- [DATA FOR PROCESSING]
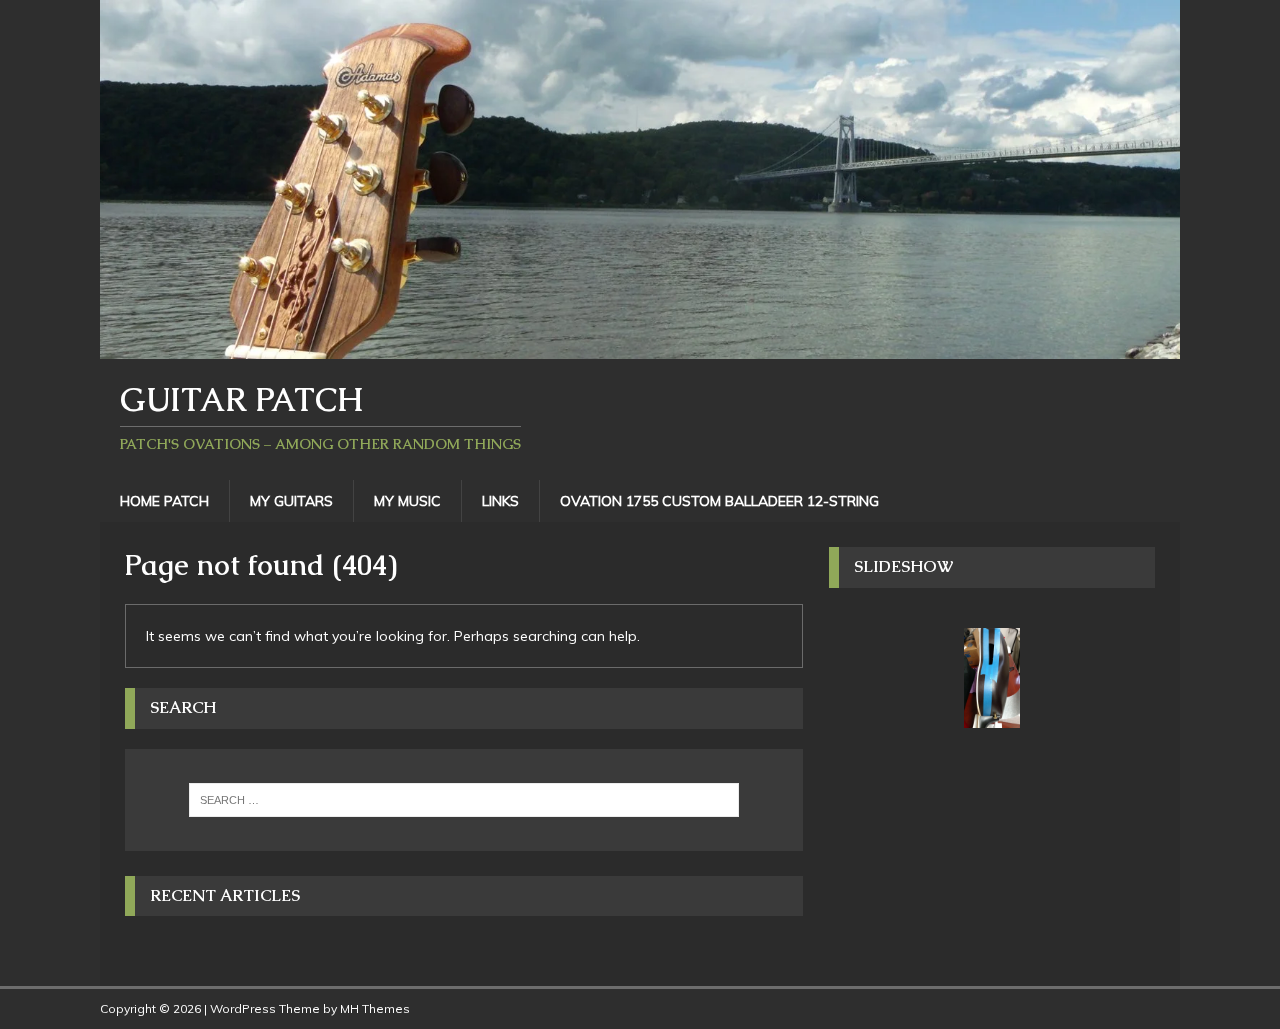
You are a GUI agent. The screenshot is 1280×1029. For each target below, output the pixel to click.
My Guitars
...
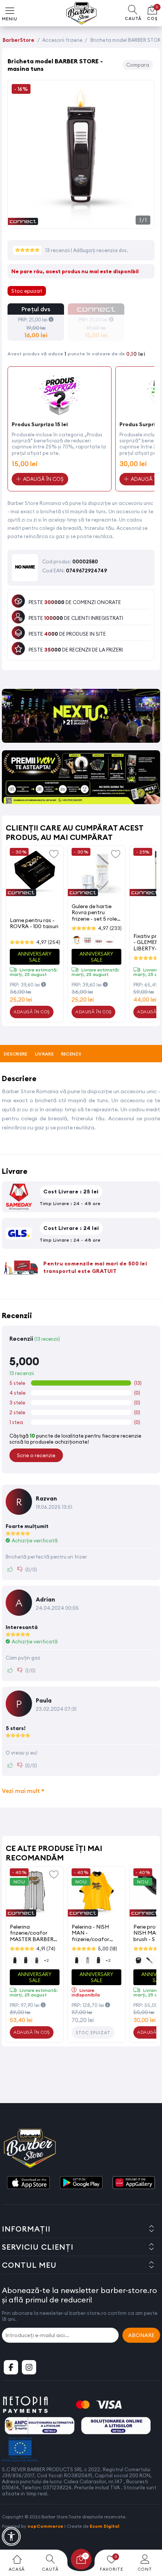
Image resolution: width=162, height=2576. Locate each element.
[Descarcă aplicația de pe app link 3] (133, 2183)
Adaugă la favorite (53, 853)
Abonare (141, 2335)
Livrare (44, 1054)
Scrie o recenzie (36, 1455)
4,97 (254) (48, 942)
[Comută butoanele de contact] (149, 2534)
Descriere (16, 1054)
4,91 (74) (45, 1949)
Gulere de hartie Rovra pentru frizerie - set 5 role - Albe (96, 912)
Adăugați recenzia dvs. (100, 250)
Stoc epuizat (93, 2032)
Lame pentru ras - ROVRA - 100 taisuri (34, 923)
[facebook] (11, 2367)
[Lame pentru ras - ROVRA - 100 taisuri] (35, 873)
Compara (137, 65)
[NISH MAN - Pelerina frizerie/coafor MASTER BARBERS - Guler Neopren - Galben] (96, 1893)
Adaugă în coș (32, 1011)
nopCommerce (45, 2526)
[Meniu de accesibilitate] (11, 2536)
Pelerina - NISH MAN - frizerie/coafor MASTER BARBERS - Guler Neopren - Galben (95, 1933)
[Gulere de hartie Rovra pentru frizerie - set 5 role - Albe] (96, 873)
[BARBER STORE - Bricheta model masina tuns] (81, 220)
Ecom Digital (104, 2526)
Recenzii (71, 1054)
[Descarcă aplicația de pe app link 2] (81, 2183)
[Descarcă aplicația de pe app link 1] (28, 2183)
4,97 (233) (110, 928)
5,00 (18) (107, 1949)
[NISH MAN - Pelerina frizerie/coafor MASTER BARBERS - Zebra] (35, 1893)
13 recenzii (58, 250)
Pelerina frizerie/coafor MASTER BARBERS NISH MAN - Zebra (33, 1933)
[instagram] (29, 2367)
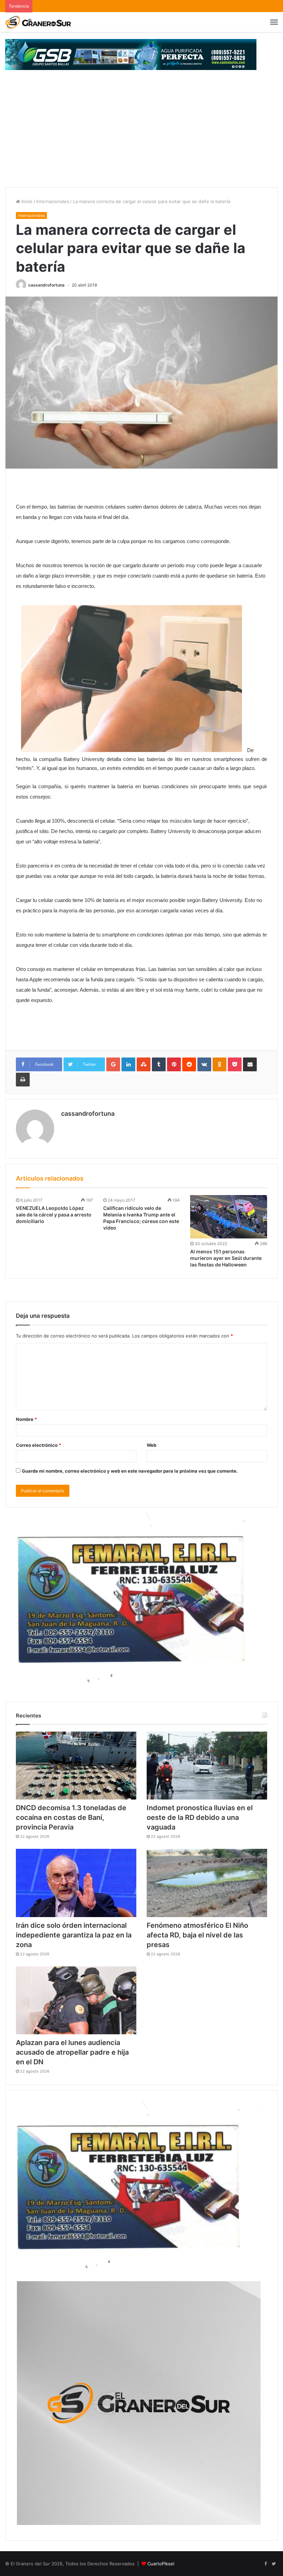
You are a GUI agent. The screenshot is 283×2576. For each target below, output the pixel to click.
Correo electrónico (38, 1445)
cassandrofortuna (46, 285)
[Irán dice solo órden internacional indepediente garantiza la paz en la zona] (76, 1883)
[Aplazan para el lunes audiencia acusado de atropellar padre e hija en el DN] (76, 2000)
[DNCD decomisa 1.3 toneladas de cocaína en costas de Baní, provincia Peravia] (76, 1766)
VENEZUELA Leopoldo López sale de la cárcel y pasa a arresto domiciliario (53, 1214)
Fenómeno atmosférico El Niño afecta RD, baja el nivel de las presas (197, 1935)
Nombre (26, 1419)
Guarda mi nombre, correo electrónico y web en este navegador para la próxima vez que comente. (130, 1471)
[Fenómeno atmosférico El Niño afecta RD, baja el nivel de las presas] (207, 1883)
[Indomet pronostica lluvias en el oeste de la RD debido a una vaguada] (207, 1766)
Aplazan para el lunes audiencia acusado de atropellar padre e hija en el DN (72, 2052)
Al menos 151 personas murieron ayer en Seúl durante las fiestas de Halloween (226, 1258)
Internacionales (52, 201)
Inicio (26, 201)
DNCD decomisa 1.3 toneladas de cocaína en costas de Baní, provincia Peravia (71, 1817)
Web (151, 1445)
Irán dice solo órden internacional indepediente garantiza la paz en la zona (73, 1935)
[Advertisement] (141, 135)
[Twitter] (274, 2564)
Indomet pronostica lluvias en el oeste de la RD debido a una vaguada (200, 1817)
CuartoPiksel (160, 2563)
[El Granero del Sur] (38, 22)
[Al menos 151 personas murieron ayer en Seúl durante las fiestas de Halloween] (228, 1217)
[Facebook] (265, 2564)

- [EXERCISE] The expected output is exactly the lines of the listing above between the line holding "[Irán dice solo" and the line holding "Inicio (26, 201)", inclusive.

- [ANSWER FOR THIS EXERCISE]
[Irán dice solo órden internacional indepediente garantiza la paz en la zona] (76, 1883)
[Aplazan para el lunes audiencia acusado de atropellar padre e hija en el DN] (76, 2000)
[DNCD decomisa 1.3 toneladas de cocaína en costas de Baní, provincia Peravia] (76, 1766)
VENEZUELA Leopoldo López sale de la cárcel y pasa a arresto domiciliario (53, 1214)
Fenómeno atmosférico El Niño afecta RD, baja el nivel de las presas (197, 1935)
Nombre (26, 1419)
Guarda mi nombre, correo electrónico y web en este navegador para la próxima vez que comente. (130, 1471)
[Fenómeno atmosférico El Niño afecta RD, baja el nivel de las presas] (207, 1883)
[Indomet pronostica lluvias en el oeste de la RD debido a una vaguada] (207, 1766)
Aplazan para el lunes audiencia acusado de atropellar padre e hija en el DN (72, 2052)
Al menos 151 personas murieron ayer en Seúl durante las fiestas de Halloween (226, 1258)
Internacionales (52, 201)
Inicio (26, 201)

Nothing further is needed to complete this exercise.